* _Materials provided_
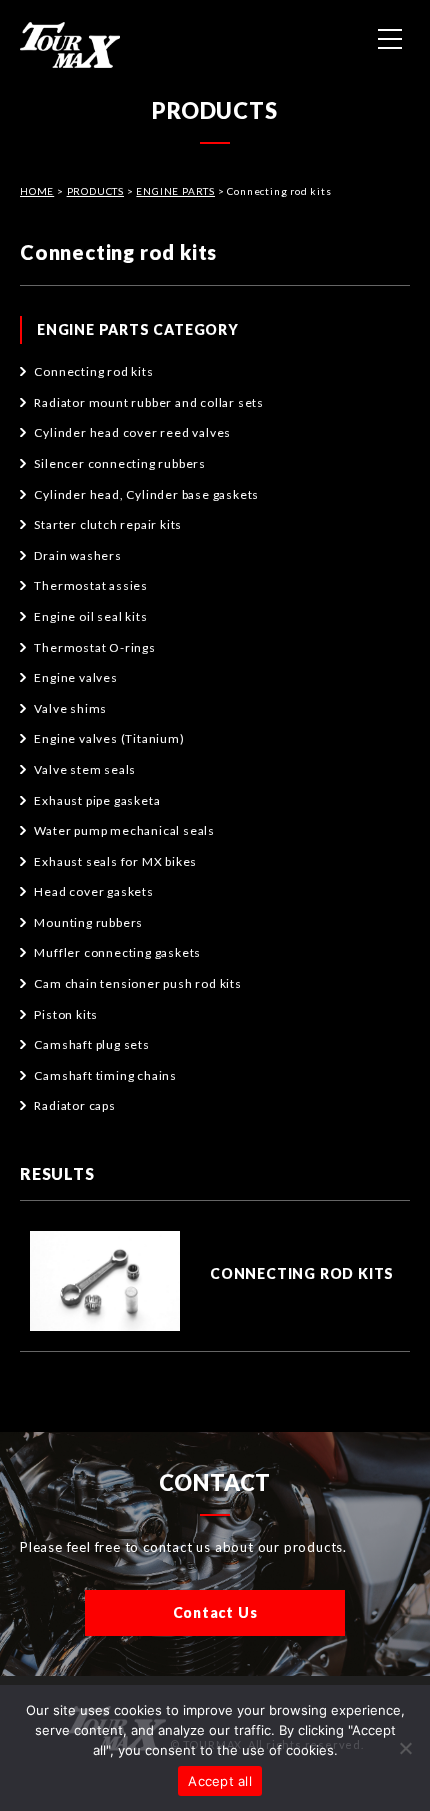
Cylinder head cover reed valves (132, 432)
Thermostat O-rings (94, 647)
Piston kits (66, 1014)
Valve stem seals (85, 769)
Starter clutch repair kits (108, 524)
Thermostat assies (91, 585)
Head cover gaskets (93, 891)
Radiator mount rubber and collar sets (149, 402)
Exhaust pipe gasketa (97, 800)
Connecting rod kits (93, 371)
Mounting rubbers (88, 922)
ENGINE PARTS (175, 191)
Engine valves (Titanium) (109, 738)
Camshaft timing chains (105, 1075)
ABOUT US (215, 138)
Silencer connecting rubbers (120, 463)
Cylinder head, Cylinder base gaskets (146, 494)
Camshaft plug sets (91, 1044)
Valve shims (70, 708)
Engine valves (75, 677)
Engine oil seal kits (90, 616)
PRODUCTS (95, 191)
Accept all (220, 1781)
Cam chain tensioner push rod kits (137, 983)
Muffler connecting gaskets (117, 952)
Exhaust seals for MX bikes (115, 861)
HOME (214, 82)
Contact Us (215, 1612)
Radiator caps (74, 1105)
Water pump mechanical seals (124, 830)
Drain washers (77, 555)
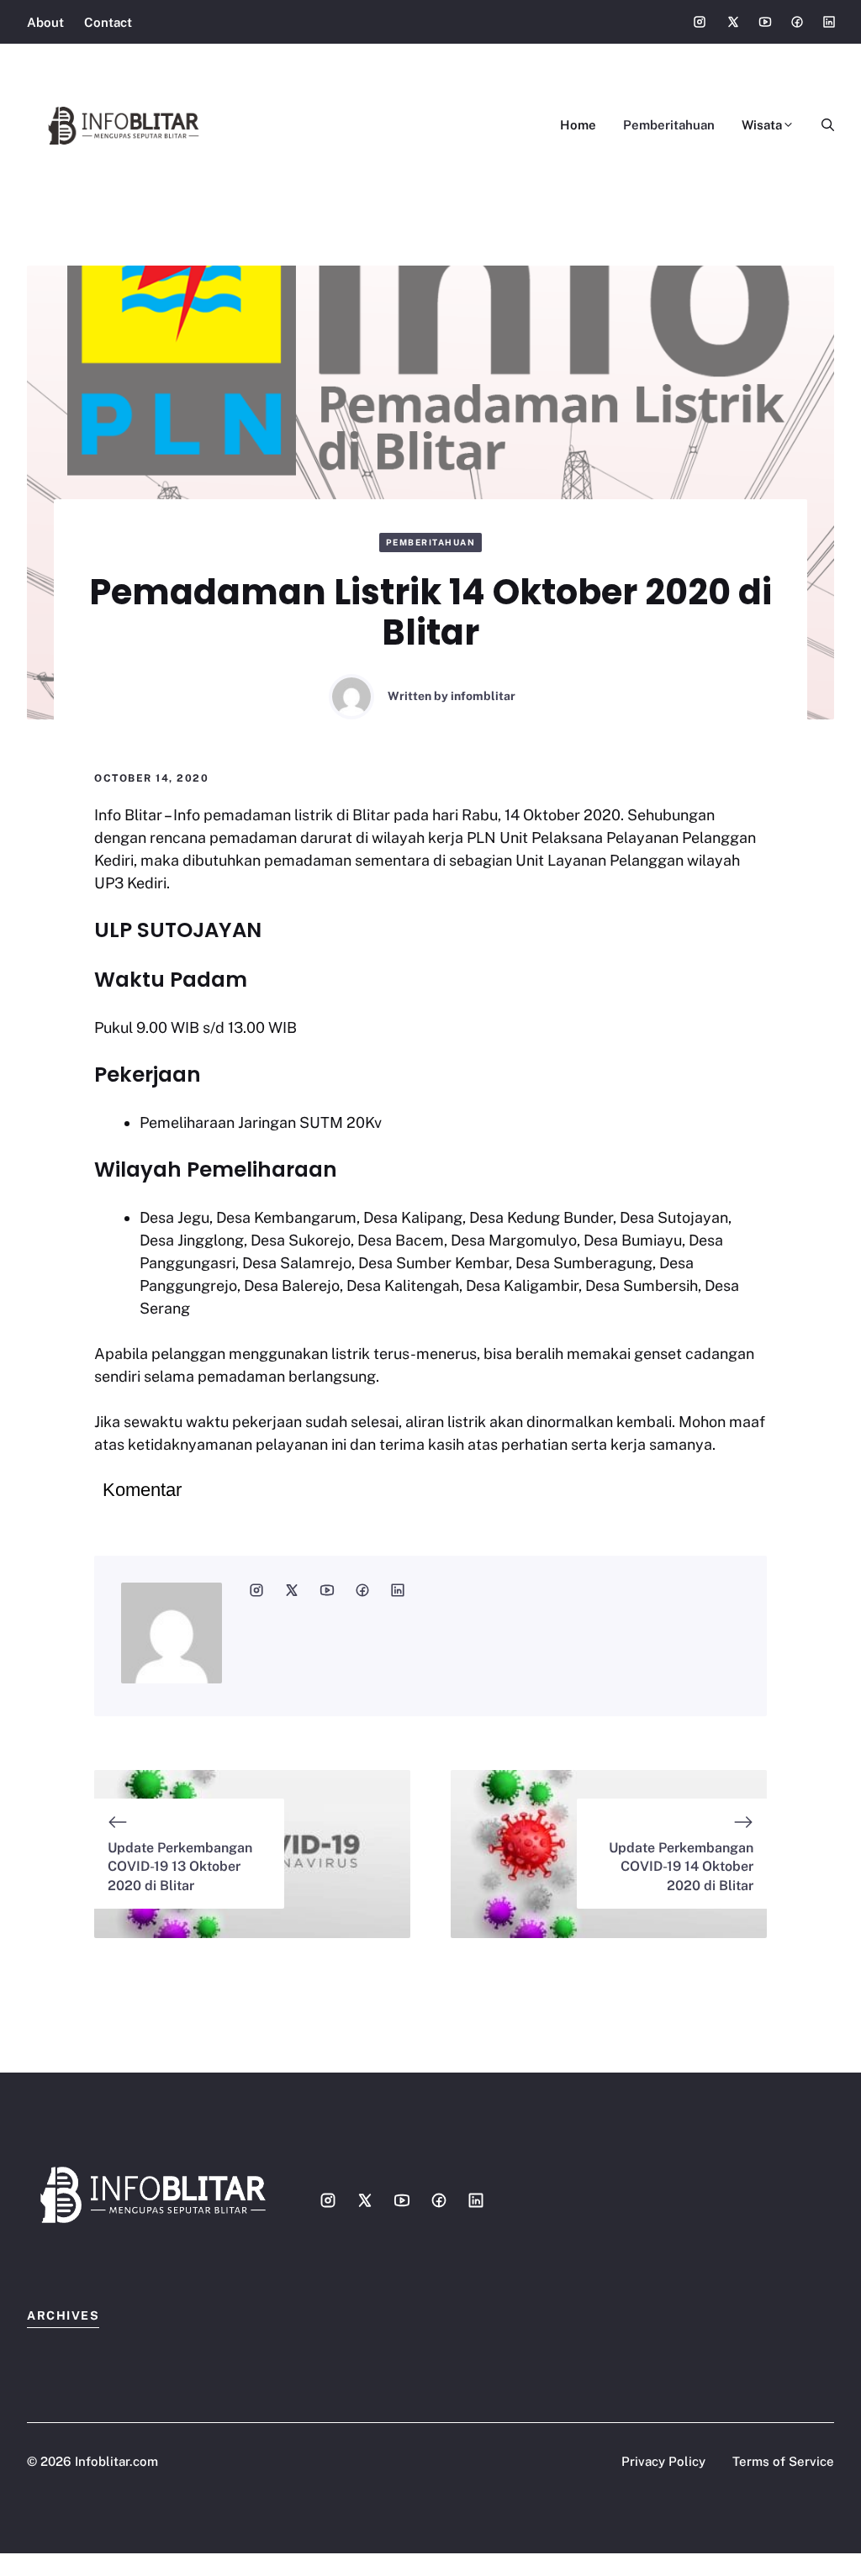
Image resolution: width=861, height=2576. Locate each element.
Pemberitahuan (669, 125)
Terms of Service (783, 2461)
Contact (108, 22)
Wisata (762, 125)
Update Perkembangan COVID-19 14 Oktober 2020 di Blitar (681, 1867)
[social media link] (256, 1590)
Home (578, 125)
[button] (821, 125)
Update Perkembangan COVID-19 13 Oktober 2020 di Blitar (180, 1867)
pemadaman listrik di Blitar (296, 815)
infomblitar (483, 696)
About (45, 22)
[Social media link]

* _Exercise_
Every line above that holds "Exhaust" should be copied out.

* _Response to the exercise_
Exhaust pipe gasketa (97, 800)
Exhaust seals for MX bikes (115, 861)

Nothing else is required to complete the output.